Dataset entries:

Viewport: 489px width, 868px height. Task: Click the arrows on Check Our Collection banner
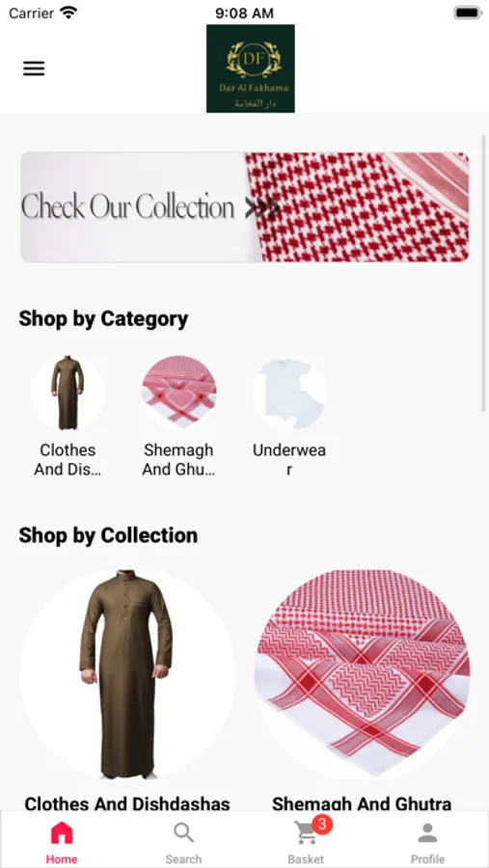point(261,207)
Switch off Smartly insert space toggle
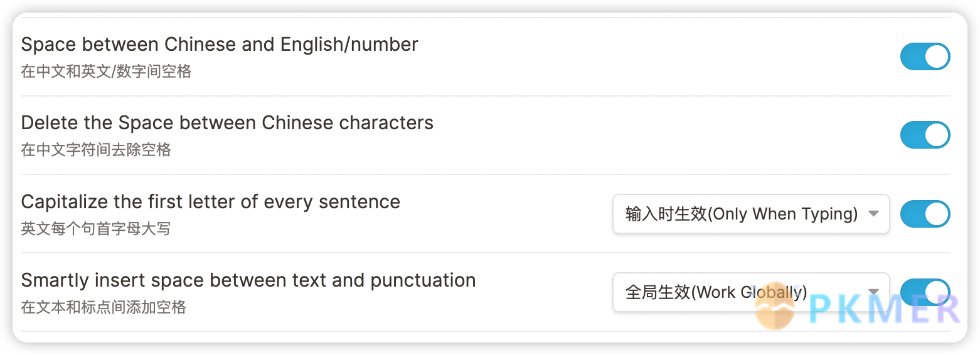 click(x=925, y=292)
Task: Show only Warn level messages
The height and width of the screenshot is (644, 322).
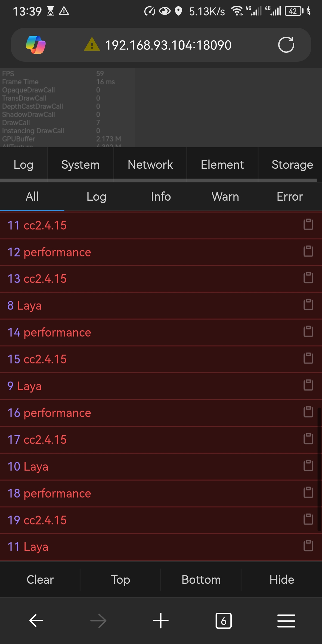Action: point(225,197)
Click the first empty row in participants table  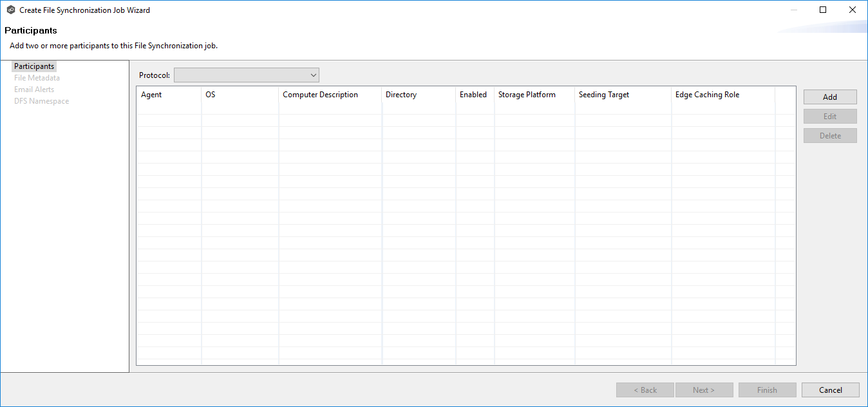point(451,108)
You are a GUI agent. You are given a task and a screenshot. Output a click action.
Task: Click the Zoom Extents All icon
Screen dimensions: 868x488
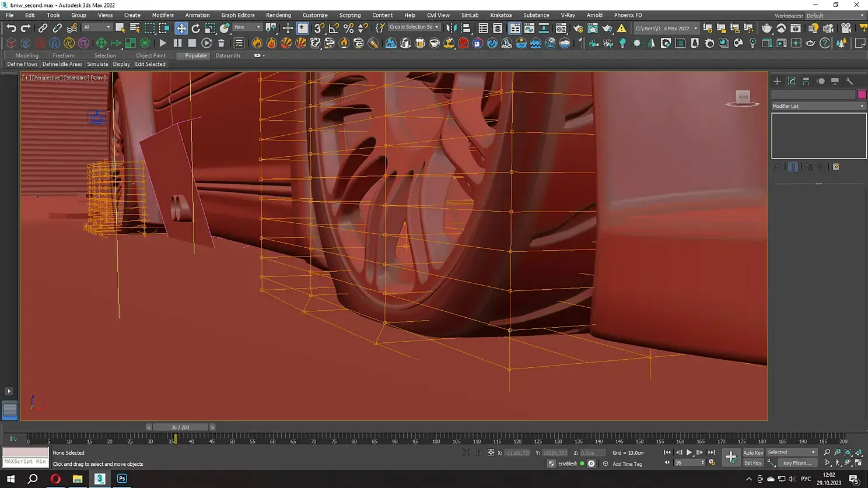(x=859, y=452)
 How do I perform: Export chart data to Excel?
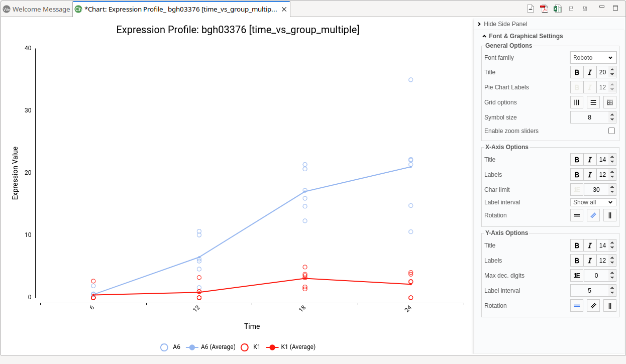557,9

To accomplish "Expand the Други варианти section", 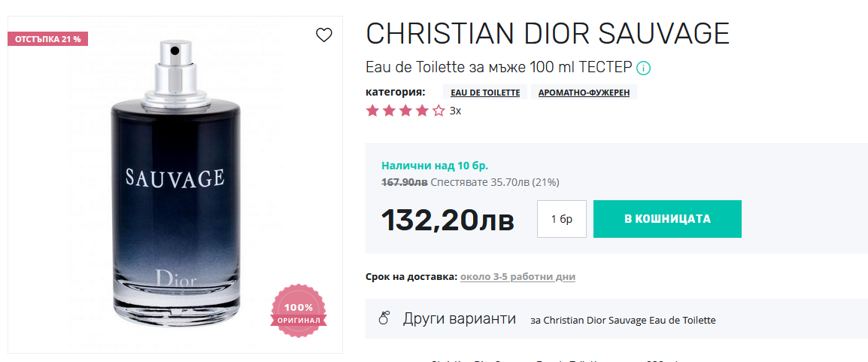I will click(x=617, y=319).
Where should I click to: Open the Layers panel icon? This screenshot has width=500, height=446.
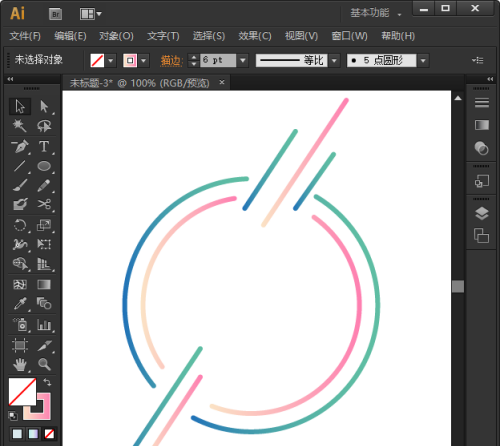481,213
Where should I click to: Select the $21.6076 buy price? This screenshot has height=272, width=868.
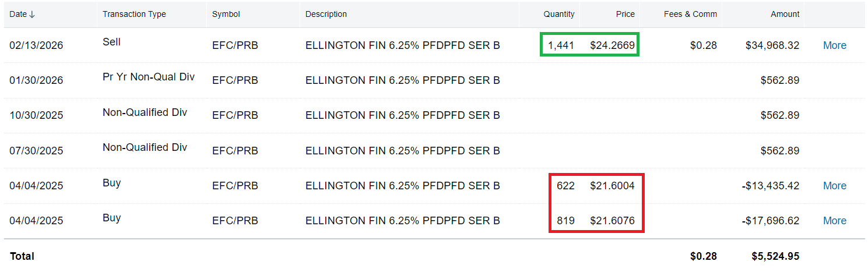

* TASK DESCRIPTION
From the line holding "Where should I click to: Open" down to the final line of the entries above, print every line exactly. Pictures do not go in.

* OUTPUT FOR THIS TASK
Where should I click to: Open the Layers panel icon? This screenshot has width=500, height=446.
481,213
Where should I click to: Select the $21.6076 buy price? This screenshot has height=272, width=868.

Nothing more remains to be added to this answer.